В одном из своих интервью Семен Липкин рассказал о кружке верующей молодежи в Одессе 20-х годов. Там были иудаисты, православные, католики, лютеране. Их объединило то, что они верили в Бога. Догматические различия не мешали дружбе. О них не спорили. Их просто не обсуждали. Кругом были безбожники, а они – верили. Но ведь сегодня мы, чувствующие действительность целостного и вечного, чувствующие, а не только заставившие себя повторить символы веры, – такой же маленький островок, окруженный морем безбожия, не сознательного, идейного безбожия, а структурного, заложенного в характере современной цивилизации.

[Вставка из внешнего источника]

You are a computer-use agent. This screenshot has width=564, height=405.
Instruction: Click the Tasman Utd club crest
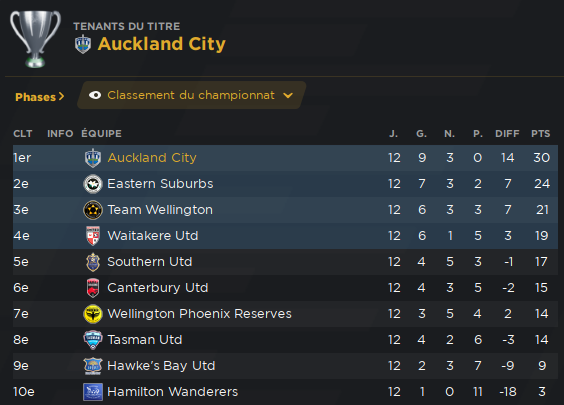pyautogui.click(x=93, y=340)
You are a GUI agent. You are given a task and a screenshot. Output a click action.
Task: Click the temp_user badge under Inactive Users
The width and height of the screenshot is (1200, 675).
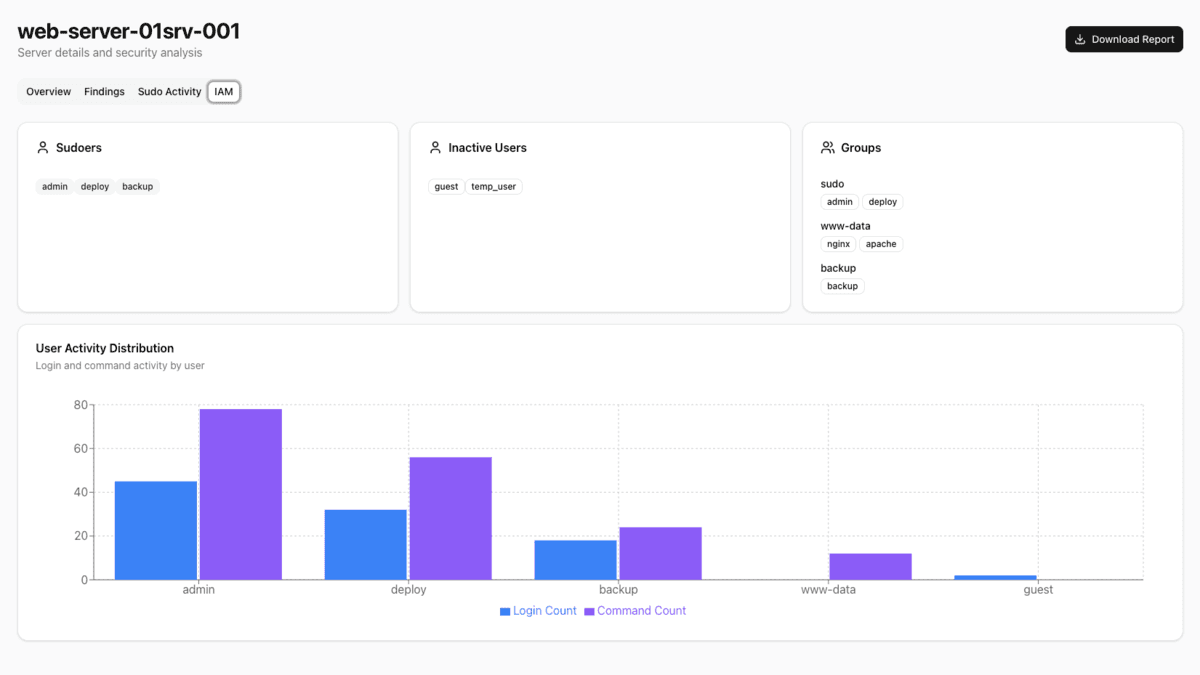point(494,186)
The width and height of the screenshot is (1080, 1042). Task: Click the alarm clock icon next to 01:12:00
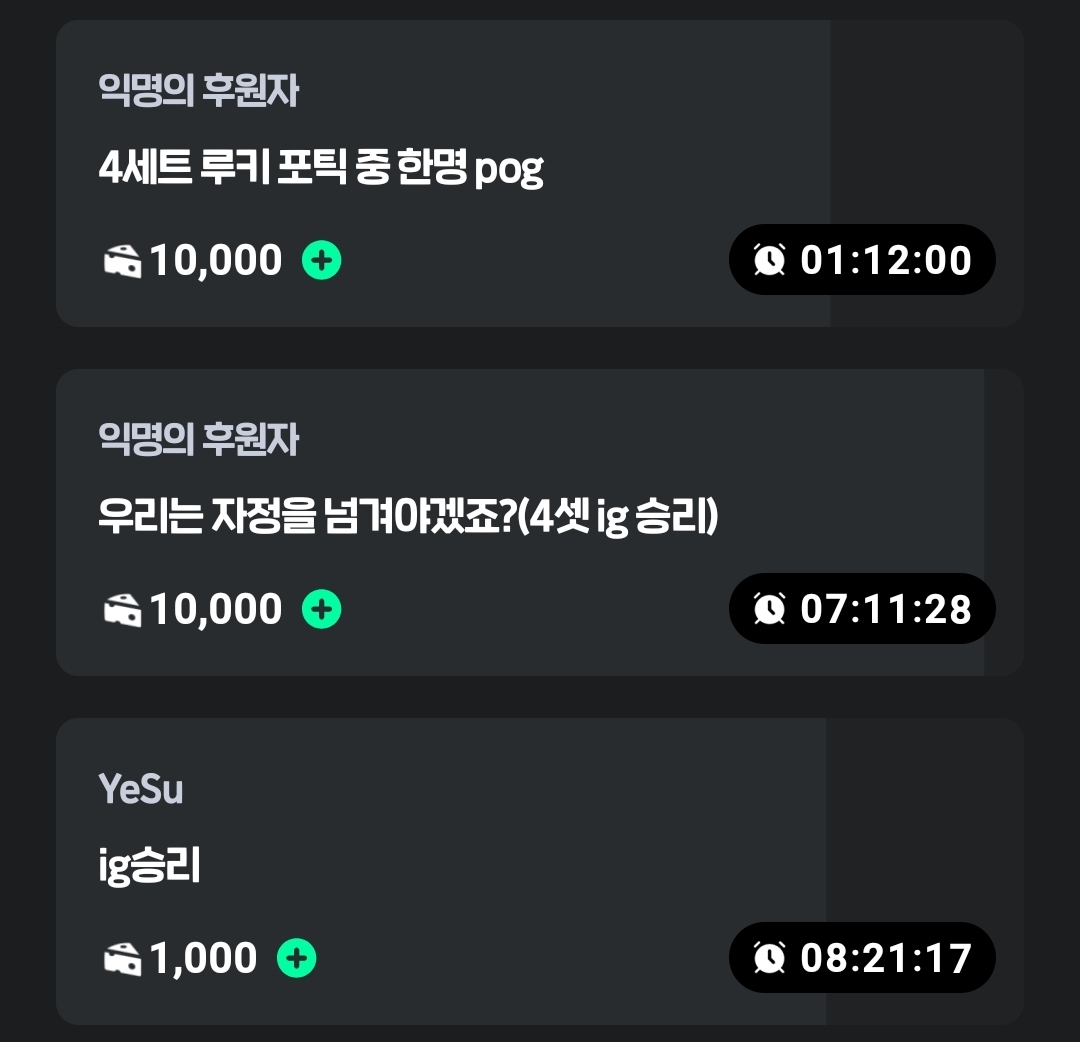(x=770, y=260)
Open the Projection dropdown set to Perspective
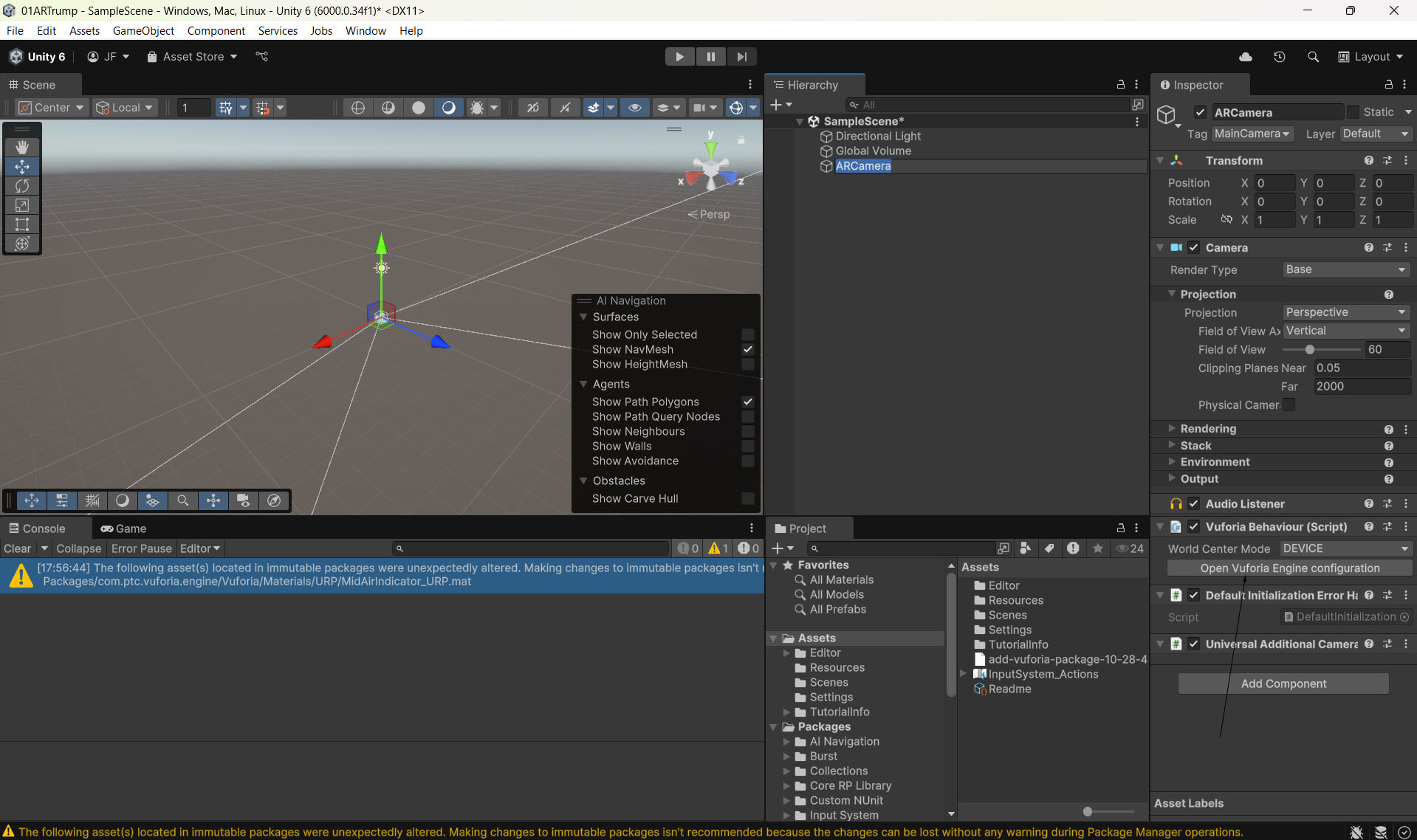The height and width of the screenshot is (840, 1417). [1345, 312]
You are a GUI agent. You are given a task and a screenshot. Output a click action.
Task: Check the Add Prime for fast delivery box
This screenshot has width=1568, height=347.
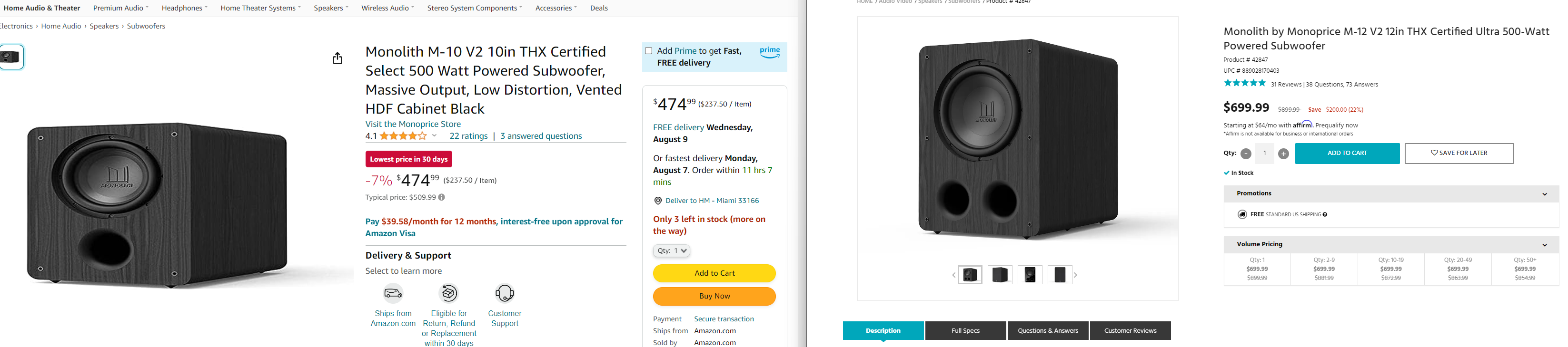click(x=649, y=51)
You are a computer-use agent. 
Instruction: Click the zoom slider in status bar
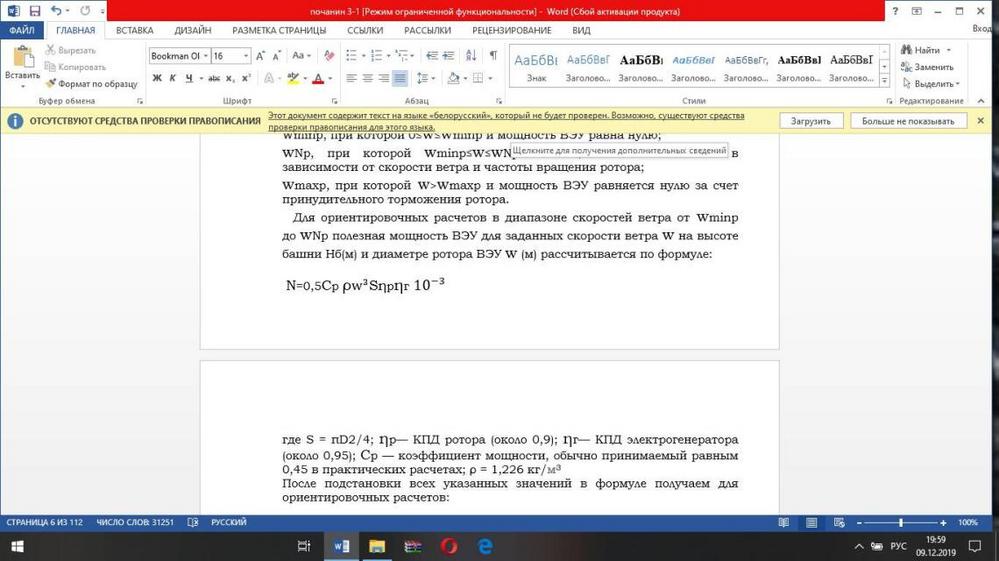click(x=900, y=522)
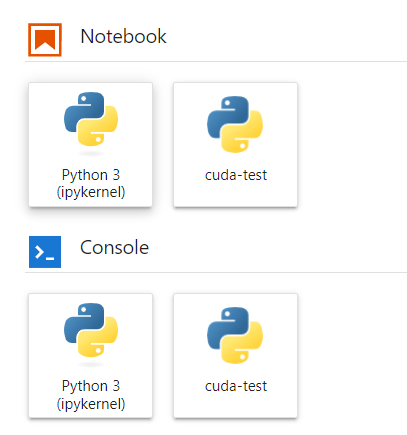Click Python logo on Console cuda-test card
Image resolution: width=407 pixels, height=435 pixels.
click(x=235, y=335)
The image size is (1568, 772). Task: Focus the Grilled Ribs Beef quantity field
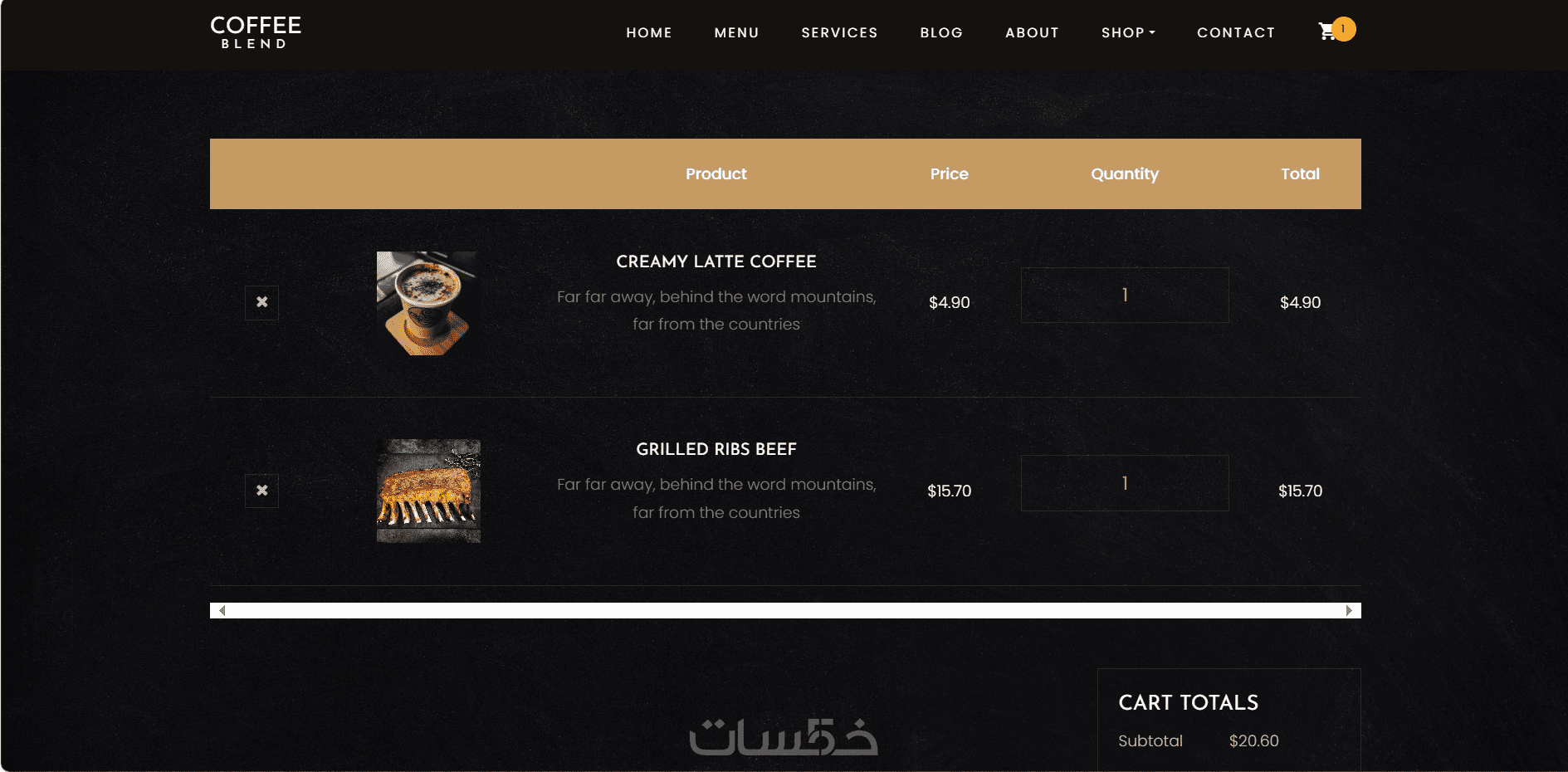coord(1125,483)
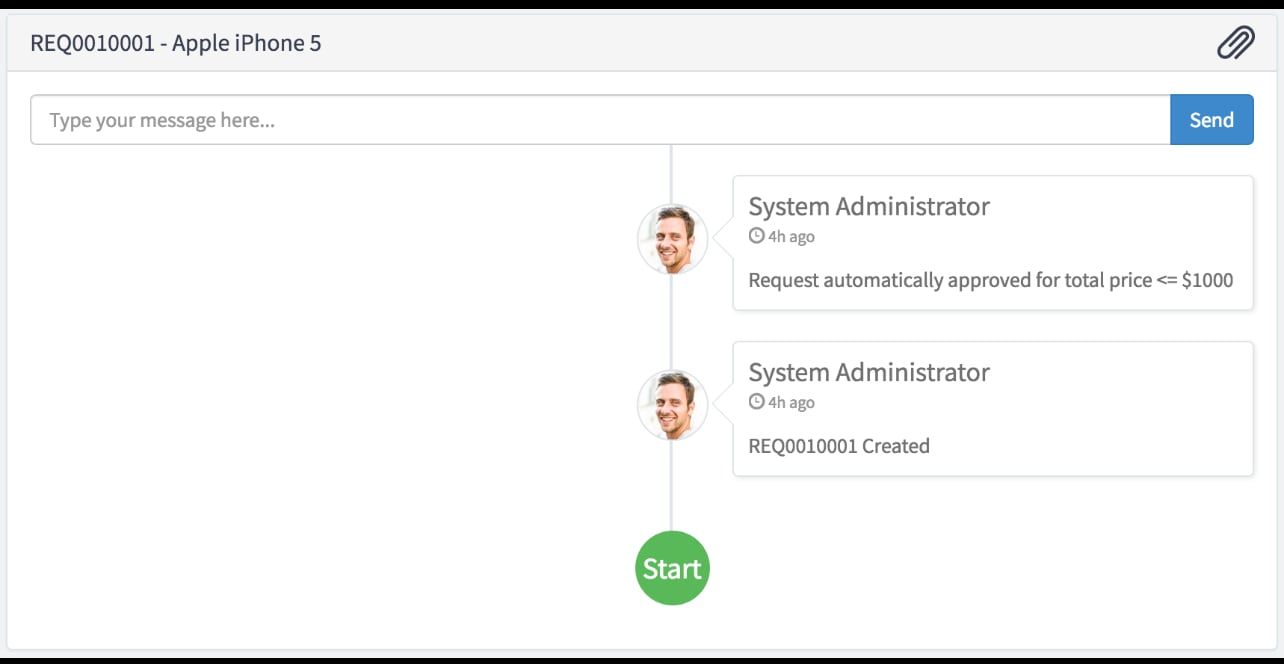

Ибо склад нашей цивилизации напоминает модель разбегающейся Вселенной. Она непрерывно расширяется, уходит в дроби и теряет цельность. И человек не умеет уравновесить центробежное движение центростремительным усилием, почувствовать реальность Целого. Он остается в мире дробей, где нет Бога, и не умеет связать дробность "Божественным узлом" (Сент-Экзюпери).
Никто не придет к Отцу мимо меня, говорит Христос. Но что значит Я человека, сказавшего о Себе: "Я и Отец одно"? Только дух любви. И христианин, желающий нести другим своего Христа, ничего не добьется, если не понесет, прежде лика Иисуса, дух любви. Только в этом духе Христос может стать своим для всех. Так же как Будда и Кришна Бхагават Гиты. Диалог верующих передает всем любовь каждого, учит любить то, что любит другой, и соединяться в любви ко всем воплощениям высшей святыни. Так же как мы любим всех трех ангелов рублевской Троицы.
Не надо сравнивать, кто выше. "Не сравнивай, живущий несравним!" (Мандельштам). Как имя и форма, они неповторимы. Как дух любви они одно. И потому еще раз повторю: "всякому простится слово на Сына. Не простится хула на Святой Дух" (Лк. 12).
Не надо противопоставлять религии закона религиям благодати. Нет таких религий. В каждой религии есть "закон", структура, и есть порыв к благодати, смывающей все законы. И в каждой религии есть эпохи великого духа и эпохи законничества, обрядоверия. Сравнивать надо взлет со взлетом и падение с падением. Тогда мы увидим, что у всех одни соблазны и одни победы над соблазнами.
Дух целостной вечности связывает всех верующих "неслиянно и нераздельно". Так же как он связывает всех любящих одну родину, любящих отца и мать и единых в этой любви. Все, что связано друг с другом неслиянно и нераздельно, обречено на диалог: мир веры, мир нации, мир семьи. Правило любящих ставить себя на второе место, уступая первое другому. Только так торжествует дух любви.